Directions for this task:
Transcribe the lines below verbatim, covering only the stretch from the line that contains "Where should I click to: Select" through the line that contains "pos(221,146)", with both of those lines included.

Information provided:
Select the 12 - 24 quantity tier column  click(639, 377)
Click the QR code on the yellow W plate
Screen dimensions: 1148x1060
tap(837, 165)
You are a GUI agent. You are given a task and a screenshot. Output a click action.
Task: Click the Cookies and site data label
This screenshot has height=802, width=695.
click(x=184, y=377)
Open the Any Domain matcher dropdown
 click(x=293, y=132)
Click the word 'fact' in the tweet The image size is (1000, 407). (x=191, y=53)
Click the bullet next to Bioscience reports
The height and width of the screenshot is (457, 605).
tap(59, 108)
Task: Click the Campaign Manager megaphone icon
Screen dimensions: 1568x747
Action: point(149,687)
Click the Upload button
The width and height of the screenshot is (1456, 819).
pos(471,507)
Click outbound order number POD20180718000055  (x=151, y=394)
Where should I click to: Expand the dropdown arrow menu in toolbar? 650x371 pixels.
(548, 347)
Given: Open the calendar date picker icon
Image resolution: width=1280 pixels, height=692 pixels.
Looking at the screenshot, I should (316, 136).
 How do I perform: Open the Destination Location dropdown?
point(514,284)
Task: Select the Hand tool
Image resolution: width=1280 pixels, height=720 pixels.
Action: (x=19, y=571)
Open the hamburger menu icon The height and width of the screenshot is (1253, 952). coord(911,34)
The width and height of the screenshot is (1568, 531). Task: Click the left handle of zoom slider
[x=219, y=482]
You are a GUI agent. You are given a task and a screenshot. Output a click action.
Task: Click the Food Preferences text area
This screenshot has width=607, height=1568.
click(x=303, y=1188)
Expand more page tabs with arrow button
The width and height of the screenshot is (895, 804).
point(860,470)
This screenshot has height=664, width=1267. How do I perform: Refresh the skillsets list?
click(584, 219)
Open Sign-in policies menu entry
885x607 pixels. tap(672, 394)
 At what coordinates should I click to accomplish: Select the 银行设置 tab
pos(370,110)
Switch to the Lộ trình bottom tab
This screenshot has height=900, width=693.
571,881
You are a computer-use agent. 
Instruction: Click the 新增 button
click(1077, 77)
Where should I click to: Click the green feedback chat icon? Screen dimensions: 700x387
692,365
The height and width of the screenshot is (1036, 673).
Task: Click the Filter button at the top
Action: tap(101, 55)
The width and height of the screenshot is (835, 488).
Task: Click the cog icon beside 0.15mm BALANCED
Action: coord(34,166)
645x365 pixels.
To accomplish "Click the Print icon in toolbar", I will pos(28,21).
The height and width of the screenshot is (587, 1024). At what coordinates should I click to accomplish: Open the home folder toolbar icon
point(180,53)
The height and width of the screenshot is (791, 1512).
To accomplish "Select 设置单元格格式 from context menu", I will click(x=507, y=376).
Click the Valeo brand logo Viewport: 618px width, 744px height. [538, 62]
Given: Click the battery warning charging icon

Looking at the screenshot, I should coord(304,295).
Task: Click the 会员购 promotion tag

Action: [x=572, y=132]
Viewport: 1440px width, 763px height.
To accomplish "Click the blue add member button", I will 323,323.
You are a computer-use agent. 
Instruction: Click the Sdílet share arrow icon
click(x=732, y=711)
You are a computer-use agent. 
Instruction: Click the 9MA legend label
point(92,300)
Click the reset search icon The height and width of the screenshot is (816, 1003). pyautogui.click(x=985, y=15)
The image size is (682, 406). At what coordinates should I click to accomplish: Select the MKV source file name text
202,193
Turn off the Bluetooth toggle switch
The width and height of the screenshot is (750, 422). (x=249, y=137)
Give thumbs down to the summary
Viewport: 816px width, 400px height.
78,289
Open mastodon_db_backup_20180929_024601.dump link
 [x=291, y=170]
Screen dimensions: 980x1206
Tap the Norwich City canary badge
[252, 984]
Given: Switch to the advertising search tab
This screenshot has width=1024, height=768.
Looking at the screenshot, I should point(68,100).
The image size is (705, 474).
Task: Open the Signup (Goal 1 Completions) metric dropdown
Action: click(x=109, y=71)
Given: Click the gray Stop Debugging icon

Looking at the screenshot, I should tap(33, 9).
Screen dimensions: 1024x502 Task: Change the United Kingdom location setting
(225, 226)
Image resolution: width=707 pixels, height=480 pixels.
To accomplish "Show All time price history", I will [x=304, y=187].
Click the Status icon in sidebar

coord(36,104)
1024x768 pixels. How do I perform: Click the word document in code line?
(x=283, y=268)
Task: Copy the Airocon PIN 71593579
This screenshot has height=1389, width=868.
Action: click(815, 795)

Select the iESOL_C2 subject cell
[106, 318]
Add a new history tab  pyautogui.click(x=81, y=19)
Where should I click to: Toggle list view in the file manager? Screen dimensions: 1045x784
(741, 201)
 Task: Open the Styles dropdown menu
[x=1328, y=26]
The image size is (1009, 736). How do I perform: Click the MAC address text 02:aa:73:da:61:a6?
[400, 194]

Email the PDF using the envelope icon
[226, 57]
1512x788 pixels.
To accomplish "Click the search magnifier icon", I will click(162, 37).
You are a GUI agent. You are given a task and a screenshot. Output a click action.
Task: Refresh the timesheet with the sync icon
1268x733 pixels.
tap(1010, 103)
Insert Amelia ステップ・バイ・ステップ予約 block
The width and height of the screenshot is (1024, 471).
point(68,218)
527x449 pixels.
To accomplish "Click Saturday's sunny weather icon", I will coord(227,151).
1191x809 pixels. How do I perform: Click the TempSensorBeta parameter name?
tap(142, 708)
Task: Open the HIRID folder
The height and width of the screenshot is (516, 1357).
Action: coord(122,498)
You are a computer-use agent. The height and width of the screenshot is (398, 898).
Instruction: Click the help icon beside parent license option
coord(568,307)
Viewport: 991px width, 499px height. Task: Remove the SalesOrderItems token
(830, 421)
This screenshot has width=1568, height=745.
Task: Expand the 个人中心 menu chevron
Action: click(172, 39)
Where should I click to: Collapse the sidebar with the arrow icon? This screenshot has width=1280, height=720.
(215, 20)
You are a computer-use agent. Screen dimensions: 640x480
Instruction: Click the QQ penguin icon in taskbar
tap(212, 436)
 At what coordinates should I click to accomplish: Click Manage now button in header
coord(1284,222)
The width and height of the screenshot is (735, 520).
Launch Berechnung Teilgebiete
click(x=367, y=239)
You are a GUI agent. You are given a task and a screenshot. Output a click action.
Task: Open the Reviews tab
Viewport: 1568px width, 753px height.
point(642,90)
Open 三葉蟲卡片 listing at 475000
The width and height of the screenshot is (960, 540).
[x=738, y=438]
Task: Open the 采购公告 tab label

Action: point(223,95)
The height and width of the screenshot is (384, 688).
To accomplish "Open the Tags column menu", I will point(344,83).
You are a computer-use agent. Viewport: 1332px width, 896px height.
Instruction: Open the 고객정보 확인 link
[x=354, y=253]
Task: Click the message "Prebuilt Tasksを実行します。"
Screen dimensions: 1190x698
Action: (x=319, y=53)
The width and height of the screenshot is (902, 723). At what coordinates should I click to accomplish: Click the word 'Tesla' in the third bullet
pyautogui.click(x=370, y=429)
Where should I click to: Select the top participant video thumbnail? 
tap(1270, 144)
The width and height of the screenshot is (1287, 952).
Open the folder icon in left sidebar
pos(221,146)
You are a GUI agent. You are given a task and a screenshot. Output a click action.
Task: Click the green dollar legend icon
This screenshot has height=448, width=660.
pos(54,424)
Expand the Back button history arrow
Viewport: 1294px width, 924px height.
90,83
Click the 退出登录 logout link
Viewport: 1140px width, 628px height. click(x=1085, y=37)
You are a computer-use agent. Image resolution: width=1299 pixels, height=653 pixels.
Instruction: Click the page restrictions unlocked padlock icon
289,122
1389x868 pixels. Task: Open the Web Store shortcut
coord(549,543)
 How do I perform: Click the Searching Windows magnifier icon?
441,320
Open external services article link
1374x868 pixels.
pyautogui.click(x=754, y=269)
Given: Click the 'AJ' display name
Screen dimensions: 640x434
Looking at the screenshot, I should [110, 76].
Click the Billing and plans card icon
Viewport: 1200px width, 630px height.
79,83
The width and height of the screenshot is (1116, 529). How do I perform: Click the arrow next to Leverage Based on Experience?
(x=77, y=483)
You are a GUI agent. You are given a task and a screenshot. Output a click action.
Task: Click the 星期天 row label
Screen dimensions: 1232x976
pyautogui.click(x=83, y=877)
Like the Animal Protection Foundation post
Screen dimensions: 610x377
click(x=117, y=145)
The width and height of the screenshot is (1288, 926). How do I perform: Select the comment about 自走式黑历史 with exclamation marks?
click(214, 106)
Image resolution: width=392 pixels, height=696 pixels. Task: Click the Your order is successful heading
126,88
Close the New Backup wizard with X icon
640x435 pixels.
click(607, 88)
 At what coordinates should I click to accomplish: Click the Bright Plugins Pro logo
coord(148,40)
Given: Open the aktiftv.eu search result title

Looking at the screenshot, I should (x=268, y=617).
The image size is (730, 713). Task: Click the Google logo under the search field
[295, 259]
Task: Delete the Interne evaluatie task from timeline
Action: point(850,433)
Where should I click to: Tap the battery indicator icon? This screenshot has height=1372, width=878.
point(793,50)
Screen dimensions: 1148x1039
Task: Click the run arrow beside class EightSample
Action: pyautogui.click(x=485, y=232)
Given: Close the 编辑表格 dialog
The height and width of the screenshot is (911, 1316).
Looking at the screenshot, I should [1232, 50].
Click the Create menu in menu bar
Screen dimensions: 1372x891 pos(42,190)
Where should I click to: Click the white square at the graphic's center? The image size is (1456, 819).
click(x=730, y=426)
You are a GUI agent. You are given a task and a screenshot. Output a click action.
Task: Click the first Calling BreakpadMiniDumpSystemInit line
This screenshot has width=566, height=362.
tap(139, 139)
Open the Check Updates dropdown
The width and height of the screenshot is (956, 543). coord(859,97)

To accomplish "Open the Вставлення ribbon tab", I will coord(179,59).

Solution for this task:
Where should I click to: Select the top participant video thumbnail? 
tap(1270, 144)
The width and height of the screenshot is (1287, 952).
Open the folder icon in left sidebar
pos(221,146)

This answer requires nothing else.